The recordings were made acoustically, with the musicians crowding around a large horn (rather like an old-fashioned gramophone horn – which in essence is exactly what it was, working in reverse), the sound being cut instantaneously into a wax disc. Victor’s recording engineer, Charles Sooy, was able to ‘mix’ the record only by physically positioning the musicians closer or further from the horn. For more infomation on this process please see ‘Library #7: Drums And Acoustic Recording Technology’. That all the instruments are not only audible but sound reasonably balanced is proof of Sooy’s skill at this arcane science. Despite the supposed problems surrounding the recording of drums – demoting drummers to mere cymbal-tappers even on many much later recordings – Sbarbaro is very present in the mix and is playing a complete kit:
“Tony used a gigantic, twenty-eight-inch street drum and made himself heard blocks away. At least one and preferably two cowbells were essential to the new style, plus a large-sized woodblock for continuous use during the choruses, when it replaced the snare drum. Sbarbaro’s practice involved use of the snare on verses, ‘minstrel style’ woodblock on choruses, returning again to the snare drum on the last half of the last chorus.” – H.O. Brunn.
Brunn’s inventory of Sbarbaro’s equipment is accurate – we can tell as much from the photo at the top of the page – but he neglects to mention that, at least on the 1917 recordings, Sbarbaro did not have a reliable bass drum pedal. Photos of the band during that year reveal what appears to be an ‘overhang’-style pedal, one of many archaic contraptions which predated the Ludwig pedal which was the eventual forerunner of all modern bass drum pedals. In addition to this, Sbarbaro also utilised the lost art of ‘double drumming’, an early attempt to combine the job of a bass drummer and a snare drummer in one person. Ragtime drummers would often play the usual vertically-positioned bass drum with one hand and a snare drum with the other, inclined steeply to allow ease of access to the playing surfaces of both drums (see picture). Thus, when Sbarbaro plays the bass drum on these early recordings it’s with his left stick, and he has had to lean down slightly to reach it – in other words, those deep booms you hear (0:57, for example) are important moments that he’s gone out of his way to accentuate. The early ODJB sides are some of the only recordings we have of this style of playing. It’s also worth listening to his imaginative use of the cowbell, often playing variations on a classic ragtime motif – accenting every third 8th-note – which implies a 3-over-2 ‘clave’-type rhythm also associated with the traditional music of New Orleans and the Caribbean. The snare drums used by Sbarbaro and his contemporaries were usually single-tension instruments tuned with t-rods similar to the 1910s ‘Snapper’ design.

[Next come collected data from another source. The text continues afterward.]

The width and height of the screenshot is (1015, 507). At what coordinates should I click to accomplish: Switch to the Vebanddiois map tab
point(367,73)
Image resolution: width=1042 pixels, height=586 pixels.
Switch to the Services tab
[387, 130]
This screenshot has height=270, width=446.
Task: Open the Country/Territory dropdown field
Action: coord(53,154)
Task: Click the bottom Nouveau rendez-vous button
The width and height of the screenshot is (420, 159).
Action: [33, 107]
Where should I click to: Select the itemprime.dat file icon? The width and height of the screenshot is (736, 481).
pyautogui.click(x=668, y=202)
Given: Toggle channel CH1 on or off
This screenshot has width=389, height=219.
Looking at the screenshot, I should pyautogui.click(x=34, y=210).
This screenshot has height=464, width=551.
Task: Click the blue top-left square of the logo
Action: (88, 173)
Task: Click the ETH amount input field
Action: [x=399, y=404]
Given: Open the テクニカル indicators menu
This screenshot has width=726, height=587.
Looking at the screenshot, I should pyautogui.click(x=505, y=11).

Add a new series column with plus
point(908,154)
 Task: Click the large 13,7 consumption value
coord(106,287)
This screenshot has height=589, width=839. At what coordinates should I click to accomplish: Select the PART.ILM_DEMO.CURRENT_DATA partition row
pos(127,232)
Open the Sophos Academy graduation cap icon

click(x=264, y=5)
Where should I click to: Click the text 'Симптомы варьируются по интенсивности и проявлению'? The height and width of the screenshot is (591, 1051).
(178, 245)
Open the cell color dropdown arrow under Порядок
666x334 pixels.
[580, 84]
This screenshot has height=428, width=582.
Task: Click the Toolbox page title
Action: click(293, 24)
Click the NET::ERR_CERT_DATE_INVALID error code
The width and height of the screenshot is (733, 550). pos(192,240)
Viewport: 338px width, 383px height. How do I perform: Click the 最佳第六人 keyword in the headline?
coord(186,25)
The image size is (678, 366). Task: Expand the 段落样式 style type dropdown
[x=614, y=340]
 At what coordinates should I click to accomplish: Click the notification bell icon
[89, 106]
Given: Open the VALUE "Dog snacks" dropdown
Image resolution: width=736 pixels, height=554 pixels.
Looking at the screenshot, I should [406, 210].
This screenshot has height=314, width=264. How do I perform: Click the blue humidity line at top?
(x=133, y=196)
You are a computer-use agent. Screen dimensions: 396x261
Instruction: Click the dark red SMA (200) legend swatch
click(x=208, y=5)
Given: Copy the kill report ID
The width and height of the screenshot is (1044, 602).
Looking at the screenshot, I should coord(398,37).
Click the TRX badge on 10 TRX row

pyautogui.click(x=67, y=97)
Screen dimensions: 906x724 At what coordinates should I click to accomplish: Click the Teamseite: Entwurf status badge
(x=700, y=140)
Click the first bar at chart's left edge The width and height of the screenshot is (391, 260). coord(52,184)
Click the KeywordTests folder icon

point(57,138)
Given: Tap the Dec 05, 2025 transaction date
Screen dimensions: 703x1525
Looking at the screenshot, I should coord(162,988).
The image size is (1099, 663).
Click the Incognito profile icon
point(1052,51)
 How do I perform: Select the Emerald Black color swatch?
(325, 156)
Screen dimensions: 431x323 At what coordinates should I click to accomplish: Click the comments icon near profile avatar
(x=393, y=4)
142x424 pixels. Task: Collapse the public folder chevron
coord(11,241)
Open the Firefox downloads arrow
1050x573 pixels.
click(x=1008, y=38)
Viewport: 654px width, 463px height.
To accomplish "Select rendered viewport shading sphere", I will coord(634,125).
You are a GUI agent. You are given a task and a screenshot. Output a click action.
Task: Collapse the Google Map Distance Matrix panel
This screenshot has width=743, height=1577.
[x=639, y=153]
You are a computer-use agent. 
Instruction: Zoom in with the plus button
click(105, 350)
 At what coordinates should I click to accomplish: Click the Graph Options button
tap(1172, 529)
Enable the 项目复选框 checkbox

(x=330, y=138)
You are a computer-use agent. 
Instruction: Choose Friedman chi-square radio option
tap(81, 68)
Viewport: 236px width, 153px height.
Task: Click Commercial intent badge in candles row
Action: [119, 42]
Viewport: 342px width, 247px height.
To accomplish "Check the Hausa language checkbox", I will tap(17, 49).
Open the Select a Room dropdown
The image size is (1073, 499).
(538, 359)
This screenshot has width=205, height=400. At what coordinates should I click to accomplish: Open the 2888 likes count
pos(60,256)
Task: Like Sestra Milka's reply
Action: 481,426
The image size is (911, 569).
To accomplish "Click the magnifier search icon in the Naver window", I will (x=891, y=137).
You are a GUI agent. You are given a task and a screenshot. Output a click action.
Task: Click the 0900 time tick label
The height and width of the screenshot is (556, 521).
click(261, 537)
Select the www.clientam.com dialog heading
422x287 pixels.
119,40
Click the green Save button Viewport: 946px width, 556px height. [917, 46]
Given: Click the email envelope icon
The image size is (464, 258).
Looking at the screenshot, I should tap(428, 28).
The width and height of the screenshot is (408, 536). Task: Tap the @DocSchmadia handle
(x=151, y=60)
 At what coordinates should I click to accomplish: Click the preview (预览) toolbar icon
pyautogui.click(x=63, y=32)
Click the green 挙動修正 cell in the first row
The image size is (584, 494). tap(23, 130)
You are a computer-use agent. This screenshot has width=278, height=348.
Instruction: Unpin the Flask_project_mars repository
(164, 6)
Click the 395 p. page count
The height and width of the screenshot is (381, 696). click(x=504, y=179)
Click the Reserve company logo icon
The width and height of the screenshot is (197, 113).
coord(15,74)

As far as he could himself remember, Antonio Sbarbaro was born on Frenchman Street, New Orleans, on June 27, 1897 into a thriving Sicilian immigrant community which was to produce an amazing abundance of great musicians in the years to come. In his 1961 book ‘The Story Of The Original Dixieland Jazz Band’, Harry O. Brunn describes the febrile musical world Sbarbaro entered as a child:
“There was music at picnics, outings and conventions; at weddings, birthdays and funerals; at prize fights, ball games, and track meets; at nickelodeons, cafés, and beer gardens […] With so much music around, it is not difficult to understand why so many New Orleans kids grew up to be musicians.”
Despite not coming from a family that was in any way musical, Sbarbaro began playing the drums in amateur ‘spasm’ bands at an early age, and made his first steps in the world of professional music at just fourteen, with the local Frayle Brothers band. By 1913, he recalled, he was ‘making a dollar’ in the music business. Paul Blum’s Café in Exchange Alley near Canal Street was famous as the spot where musicians would congregate to socialise, hire others for casual musical work or themselves be hired. An important fixer on this scene was the legendary ‘Papa’ Jack Laine, a drummer, bandleader and entrepreneur through whose bands nearly all the great generation of New Orleans musicians seem to have passed at some stage in their young careers. The music they predominantly played was likely a form of loose ragtime, with brass, reeds or violin lead supported by a rhythm section of drums, guitar and double bass, piano being added if the venue had one. Sbarbaro later recalled playing hit rags like ‘Maple Leaf Rag’, ‘Too Much Mustard’ and ‘Down Home Rag’ during these important early years. Whilst working part-time in an office, Tony also began frequenting Exchange Alley and soon fell in with a number of men around his own age including a clarinettist named Larry Shields and two best friends who worked by day as electricians; trombonist and semi-pro baseball player Eddie Edwards, and a fellow Sicilian boy – cornet player Dominic ‘Nick’ LaRocca.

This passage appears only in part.